Les crimes de haine (atteintes aux biens et aux personnes) commis au cours de la période faisant l’objet du présent rapport n’ont pas semblé être motivés par la religion, bien qu’ils aient eu une incidence sur la manière dont la liberté religieuse était exercée. Par exemple, en janvier 2022, des équipements de climatisation qui avaient contribué à préserver le corps non corrompu du premier Bienheureux du Venezuela auraient été volés. Sans cet équipement, les niveaux d’humidité et de chaleur du sanctuaire ont augmenté. En août 2022, le conseiller municipal Ronald Soto a été assassiné à Zulia, à l’intérieur de l’église évangélique où il était pasteur. Des sources indiquent qu’il a été victime d’extorsion et que le crime organisé en était responsable.
En 2022, le traditionnel défilé des Rois Mages tenu en janvier et la procession du Saint Christ de la Santé en mars, que le ministère de la Culture avait déclarée Patrimoine culturel immatériel, ont été autorisés à reprendre.
En juillet 2022, la Conférence épiscopale a reconnu que des membres de l’Église avaient commis des abus sexuels au Venezuela. Ce faisant, elle a réitéré sa volonté de travailler avec le système judiciaire et s’est engagée à faire des églises des « lieux sûrs pour tous ».

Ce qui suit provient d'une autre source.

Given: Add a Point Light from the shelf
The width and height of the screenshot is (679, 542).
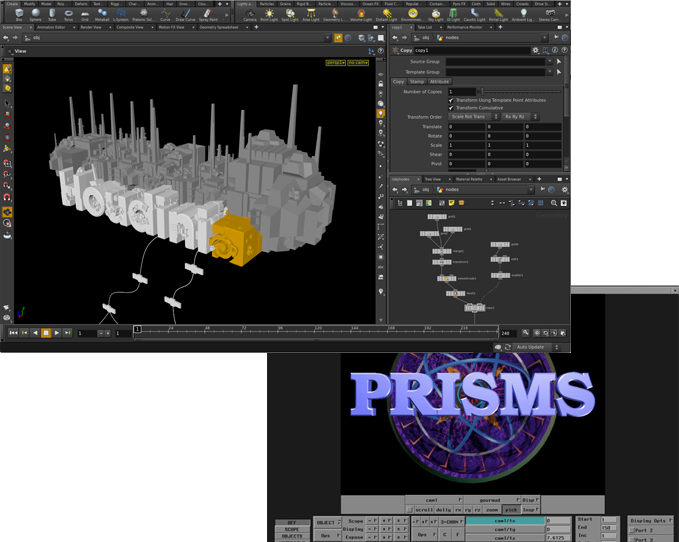Looking at the screenshot, I should 270,15.
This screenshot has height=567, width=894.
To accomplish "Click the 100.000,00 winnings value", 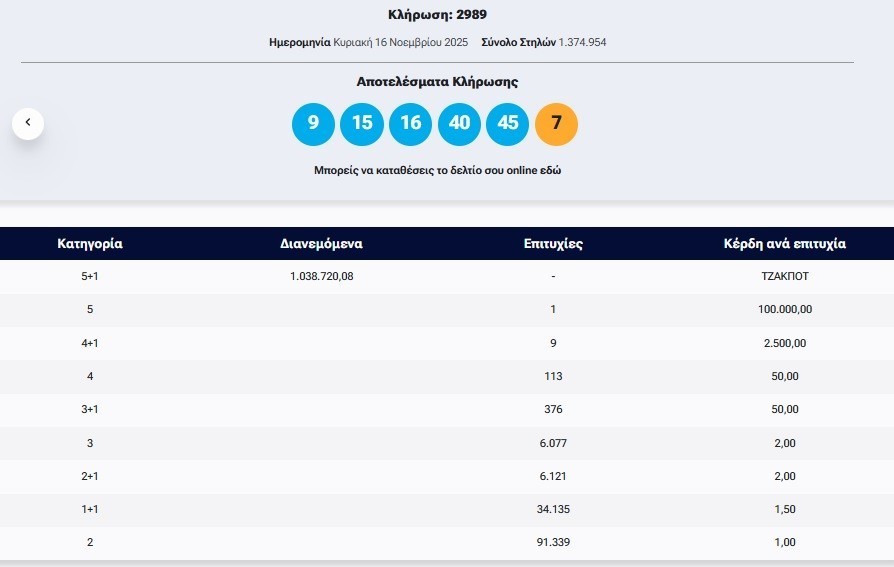I will 785,309.
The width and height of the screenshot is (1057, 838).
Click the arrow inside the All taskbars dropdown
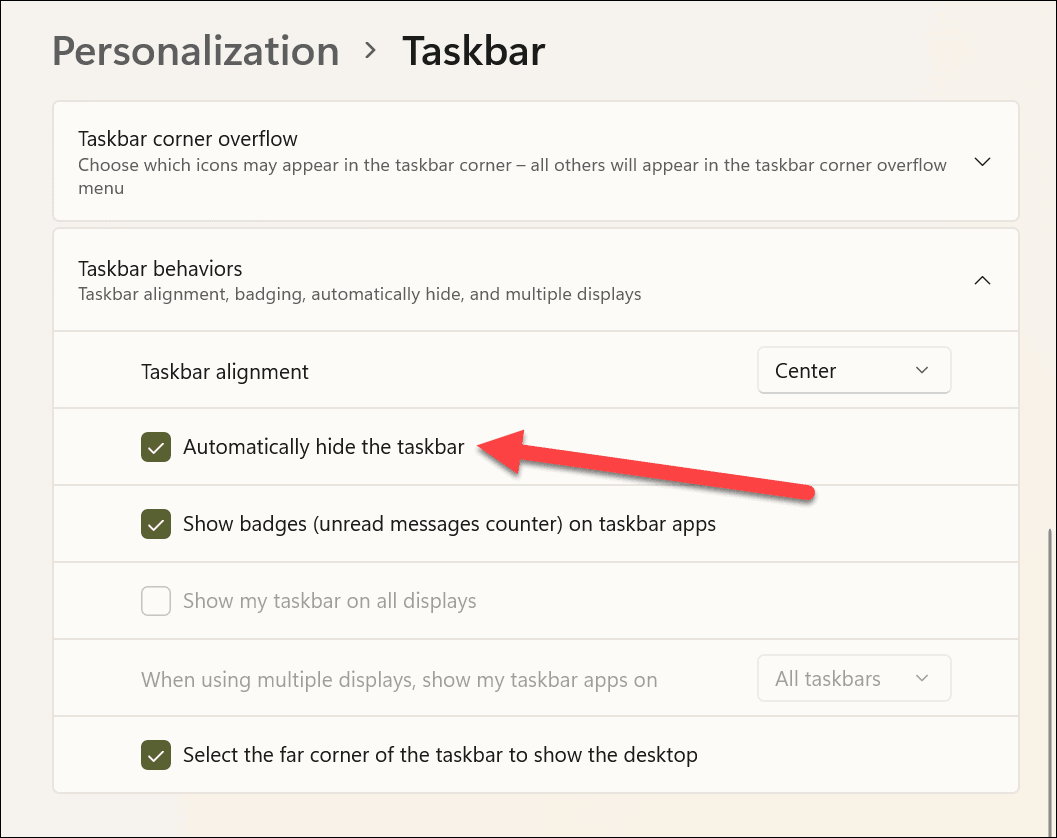(x=922, y=678)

Perspectives pour la liberté religieuse
La crise politique, sociale et économique du Venezuela se poursuit, entraînant une crise humanitaire caractérisée par des pénuries de nourriture et de médicaments. Le gouvernement ne fournit de l’aide qu’à ceux qui se sont inscrits sur son registre, ou que par l’intermédiaire de programmes qui favorisent certains groupes religieux qui y sont inscrits.
L’Église catholique continue de dénoncer la détérioration de la démocratie, les déplacements forcés de personnes et la souffrance de la pauvreté, ainsi que les violations continues des droits de l’homme commises par le régime. Voix importante qui défend les opprimés, l’Église subit des critiques et attaques incessantes et nombreuses de la part du gouvernement.
L’affaiblissement des Églises évangéliques par le plan dit du Bon Pasteur, les attaques contre les lieux de culte et le harcèlement des chefs religieux constituent des violations flagrantes de la liberté de religion. Cette situation n’a pas beaucoup changé depuis le rapport précédent. Les perspectives d’avenir restent négatives.